Wäre dies ein gewöhnliches Opfer, Antonia hätte wohl die Sacerdos jene Arbeit erledigen lassen. Doch sie wollte Buße tun, wollte Iuno zeigen, dass sie bereute und dennoch nicht anders konnte, als tun, was sie tun musste. So schnitt die Claudia dem Schwein selbst den Bauch auf, um anschließend die Organe zu entfernen und in eine weitere Schale zu legen. Sorgfältig auf jede Unregelmäßigkeit achtend, verließ ein Organ nach dem anderen die warme Bauchhöhle. Physisch schien alles in Ordnung zu sein. Zumindest sagte die Sacerdos nichts Gegenteiliges und auch Antonia, welche auf diesem Gebiet allerdings nur Laienhafte Kenntnis besaß, konnte nichts Kränkliches entdecken.

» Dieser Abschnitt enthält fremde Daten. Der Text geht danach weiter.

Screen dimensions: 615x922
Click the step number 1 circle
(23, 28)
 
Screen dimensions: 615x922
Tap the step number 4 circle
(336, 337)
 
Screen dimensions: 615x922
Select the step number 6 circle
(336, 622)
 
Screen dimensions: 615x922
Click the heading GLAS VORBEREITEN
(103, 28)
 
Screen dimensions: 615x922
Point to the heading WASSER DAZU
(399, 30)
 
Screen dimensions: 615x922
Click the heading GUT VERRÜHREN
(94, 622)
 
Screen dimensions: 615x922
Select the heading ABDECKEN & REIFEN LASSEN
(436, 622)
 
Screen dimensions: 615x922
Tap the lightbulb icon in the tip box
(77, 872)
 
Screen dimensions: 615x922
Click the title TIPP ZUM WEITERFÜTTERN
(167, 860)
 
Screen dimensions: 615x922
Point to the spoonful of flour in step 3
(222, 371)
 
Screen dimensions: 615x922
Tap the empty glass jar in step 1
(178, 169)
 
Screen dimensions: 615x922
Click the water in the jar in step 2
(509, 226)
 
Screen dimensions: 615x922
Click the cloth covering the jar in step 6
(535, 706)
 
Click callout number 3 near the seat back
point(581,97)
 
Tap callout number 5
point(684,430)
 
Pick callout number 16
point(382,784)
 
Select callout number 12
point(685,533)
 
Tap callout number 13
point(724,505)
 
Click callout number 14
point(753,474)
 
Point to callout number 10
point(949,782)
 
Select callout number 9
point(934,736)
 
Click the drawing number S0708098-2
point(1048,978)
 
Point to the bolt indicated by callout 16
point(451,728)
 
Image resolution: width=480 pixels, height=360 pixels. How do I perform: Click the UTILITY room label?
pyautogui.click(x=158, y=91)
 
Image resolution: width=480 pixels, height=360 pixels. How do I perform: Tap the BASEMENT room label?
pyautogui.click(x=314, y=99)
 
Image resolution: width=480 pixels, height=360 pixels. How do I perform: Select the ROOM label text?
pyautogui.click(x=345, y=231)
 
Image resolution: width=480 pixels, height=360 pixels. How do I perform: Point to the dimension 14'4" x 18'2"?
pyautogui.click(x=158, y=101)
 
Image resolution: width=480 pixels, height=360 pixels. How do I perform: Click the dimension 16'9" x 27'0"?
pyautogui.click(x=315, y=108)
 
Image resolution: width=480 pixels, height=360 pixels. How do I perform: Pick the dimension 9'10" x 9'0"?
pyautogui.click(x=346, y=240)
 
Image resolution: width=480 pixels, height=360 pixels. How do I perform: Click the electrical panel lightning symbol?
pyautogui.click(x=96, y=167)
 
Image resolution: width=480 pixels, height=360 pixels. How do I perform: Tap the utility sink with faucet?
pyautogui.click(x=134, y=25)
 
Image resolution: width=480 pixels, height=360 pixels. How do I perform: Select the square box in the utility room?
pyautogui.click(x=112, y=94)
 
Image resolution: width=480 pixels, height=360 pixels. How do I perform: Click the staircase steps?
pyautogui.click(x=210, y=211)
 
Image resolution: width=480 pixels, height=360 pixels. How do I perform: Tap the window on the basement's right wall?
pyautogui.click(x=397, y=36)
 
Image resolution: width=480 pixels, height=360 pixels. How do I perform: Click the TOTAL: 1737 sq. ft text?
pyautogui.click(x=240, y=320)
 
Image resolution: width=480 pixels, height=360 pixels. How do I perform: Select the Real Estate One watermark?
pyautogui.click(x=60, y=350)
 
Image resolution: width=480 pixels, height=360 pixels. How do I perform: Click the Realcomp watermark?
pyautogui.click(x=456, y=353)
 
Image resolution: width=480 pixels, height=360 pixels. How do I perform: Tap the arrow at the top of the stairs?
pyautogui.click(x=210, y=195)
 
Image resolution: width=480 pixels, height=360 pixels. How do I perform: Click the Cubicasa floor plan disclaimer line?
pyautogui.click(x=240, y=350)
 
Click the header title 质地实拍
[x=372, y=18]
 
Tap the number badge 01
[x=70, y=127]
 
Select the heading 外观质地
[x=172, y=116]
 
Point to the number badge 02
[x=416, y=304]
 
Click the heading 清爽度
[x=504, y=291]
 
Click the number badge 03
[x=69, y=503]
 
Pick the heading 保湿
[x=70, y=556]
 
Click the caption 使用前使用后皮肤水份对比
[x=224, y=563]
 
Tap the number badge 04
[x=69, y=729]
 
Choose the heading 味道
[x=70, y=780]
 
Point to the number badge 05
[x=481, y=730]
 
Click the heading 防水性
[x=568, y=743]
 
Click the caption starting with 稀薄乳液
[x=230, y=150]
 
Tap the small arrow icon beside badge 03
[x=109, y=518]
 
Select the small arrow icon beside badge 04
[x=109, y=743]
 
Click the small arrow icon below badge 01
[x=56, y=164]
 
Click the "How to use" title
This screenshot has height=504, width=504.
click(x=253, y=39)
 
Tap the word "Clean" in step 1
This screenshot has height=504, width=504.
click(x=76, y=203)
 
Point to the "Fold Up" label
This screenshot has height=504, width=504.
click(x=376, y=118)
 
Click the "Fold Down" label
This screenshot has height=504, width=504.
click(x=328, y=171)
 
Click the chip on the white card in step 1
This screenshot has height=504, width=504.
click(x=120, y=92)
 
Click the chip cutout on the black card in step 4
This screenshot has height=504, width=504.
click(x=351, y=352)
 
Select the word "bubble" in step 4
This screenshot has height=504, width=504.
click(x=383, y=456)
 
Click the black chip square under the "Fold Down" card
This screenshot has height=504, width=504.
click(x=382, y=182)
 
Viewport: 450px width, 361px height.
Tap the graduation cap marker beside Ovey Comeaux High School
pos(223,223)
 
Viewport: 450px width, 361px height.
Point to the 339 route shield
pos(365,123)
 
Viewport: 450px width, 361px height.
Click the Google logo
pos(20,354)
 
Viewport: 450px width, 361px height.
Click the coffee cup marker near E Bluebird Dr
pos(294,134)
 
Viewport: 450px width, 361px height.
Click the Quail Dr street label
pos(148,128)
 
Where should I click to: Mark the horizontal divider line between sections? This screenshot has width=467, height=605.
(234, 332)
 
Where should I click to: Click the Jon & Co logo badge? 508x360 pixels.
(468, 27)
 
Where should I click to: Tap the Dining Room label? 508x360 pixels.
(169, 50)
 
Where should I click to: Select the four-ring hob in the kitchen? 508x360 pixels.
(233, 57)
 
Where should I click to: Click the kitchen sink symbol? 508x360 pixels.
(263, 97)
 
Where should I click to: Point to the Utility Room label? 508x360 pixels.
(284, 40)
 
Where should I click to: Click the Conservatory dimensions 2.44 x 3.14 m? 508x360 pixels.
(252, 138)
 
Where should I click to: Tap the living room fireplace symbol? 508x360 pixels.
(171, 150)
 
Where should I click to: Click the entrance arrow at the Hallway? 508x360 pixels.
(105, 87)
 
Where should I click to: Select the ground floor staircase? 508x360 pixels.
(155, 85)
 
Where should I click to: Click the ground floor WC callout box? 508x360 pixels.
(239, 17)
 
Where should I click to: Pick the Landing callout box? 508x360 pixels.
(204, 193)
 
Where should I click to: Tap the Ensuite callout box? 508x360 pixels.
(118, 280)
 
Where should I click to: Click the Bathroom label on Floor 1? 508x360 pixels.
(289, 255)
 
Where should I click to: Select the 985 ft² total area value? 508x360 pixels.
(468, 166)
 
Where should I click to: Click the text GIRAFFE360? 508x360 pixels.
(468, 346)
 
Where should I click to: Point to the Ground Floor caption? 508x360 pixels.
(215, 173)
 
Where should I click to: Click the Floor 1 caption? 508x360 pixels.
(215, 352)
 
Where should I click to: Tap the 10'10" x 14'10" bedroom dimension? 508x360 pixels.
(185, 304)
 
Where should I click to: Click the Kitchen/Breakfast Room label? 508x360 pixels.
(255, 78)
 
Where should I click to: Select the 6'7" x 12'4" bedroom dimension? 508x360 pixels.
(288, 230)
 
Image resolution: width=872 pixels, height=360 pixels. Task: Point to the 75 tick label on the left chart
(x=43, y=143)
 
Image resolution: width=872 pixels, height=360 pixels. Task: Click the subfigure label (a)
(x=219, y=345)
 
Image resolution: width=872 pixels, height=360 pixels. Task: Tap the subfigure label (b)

Kaum war dies erledigt, richtete sie sich wieder auf. Die Schale wechselte den Besitzer, wanderte von den Händen der Sacerdos in die Hände der Ehefrau.
Zischende Laute verbreitend endeten Leber, Niere und einige andere Innereien schließlich auf einem nahe stehenden Kohlebecken.
„Iuno Sospita, Mater Regina, gewähre mir deine Gunst und mäßige deinen Zorn.“
Angespannt starrte sie auf die Kohlebecken.